Historisch gesehen steht dieses Sprichwort in einer Reihe ähnlicher Redewendungen, die auf ein tief verwurzeltes Klassenbewusstsein und die soziale Ungleichheit vergangener Jahrhunderte verweisen. In einer Zeit, in der Macht, Einfluss und Ansehen in engem Zusammenhang mit Geburt, Besitz oder Stand standen, galt der Zorn von Menschen aus niederen Schichten als bedeutungslos, ja lästig. Wer keine gesellschaftliche Stellung oder politische Macht hatte, konnte noch so empört sein – es interessierte niemanden. Sein Zorn wurde nicht gehört, nicht beachtet, nicht gefürchtet.
In diesem Zusammenhang wird das Sprichwort zu einer zynischen Bestätigung bestehender Ungleichverhältnisse. Es sagt nicht nur, dass der Zorn gering geachtet wird, sondern bewertet ihn aktiv als wertlos. Ein Haferkorn, klein, billig, für sich allein fast nichts, steht hier sinnbildlich für völlige Bedeutungslosigkeit. Die Botschaft ist klar: Was ein einfacher Mensch empfindet, zählt nicht.

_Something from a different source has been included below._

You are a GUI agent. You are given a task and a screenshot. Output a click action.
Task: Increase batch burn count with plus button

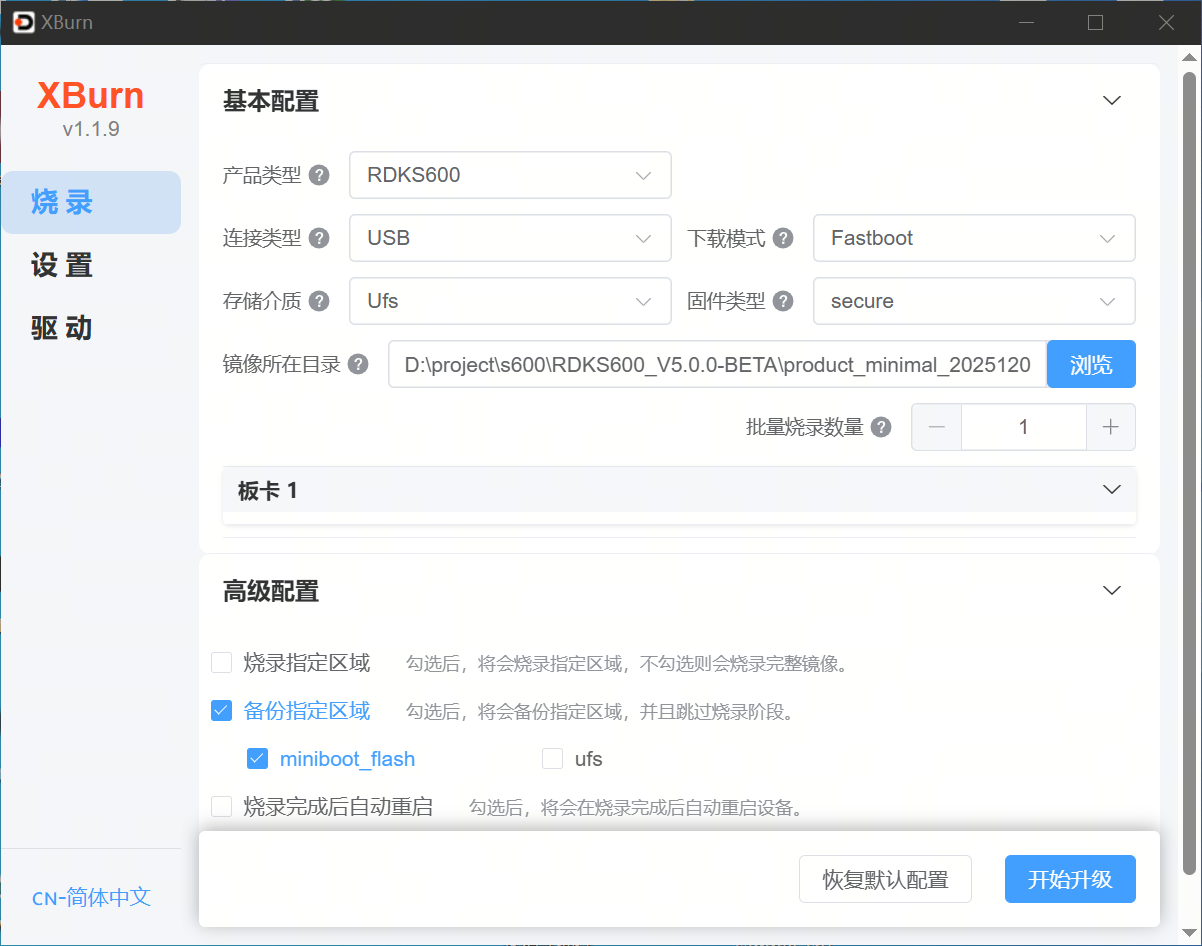1110,427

Auch in der Gegenwart wirkt diese Denkweise fort. Zwar sind viele Gesellschaften demokratischer und durchlässiger geworden, doch auch heute haben nicht alle Menschen die gleichen Möglichkeiten, ihren Zorn wirksam zu äußern. Wer über keinen Zugang zu Medien, Öffentlichkeit oder politischen Kanälen verfügt, läuft Gefahr, mit seinen Anliegen überhört zu werden. Der Protest der »Geringen« wird oft ignoriert bis er laut oder massenhaft wird. Erst wenn sich viele zusammenschließen, verändert sich die Wirkung: Dann wird aus dem »wertlosen Haferkorn« ein Feld, das man nicht mehr übersehen kann.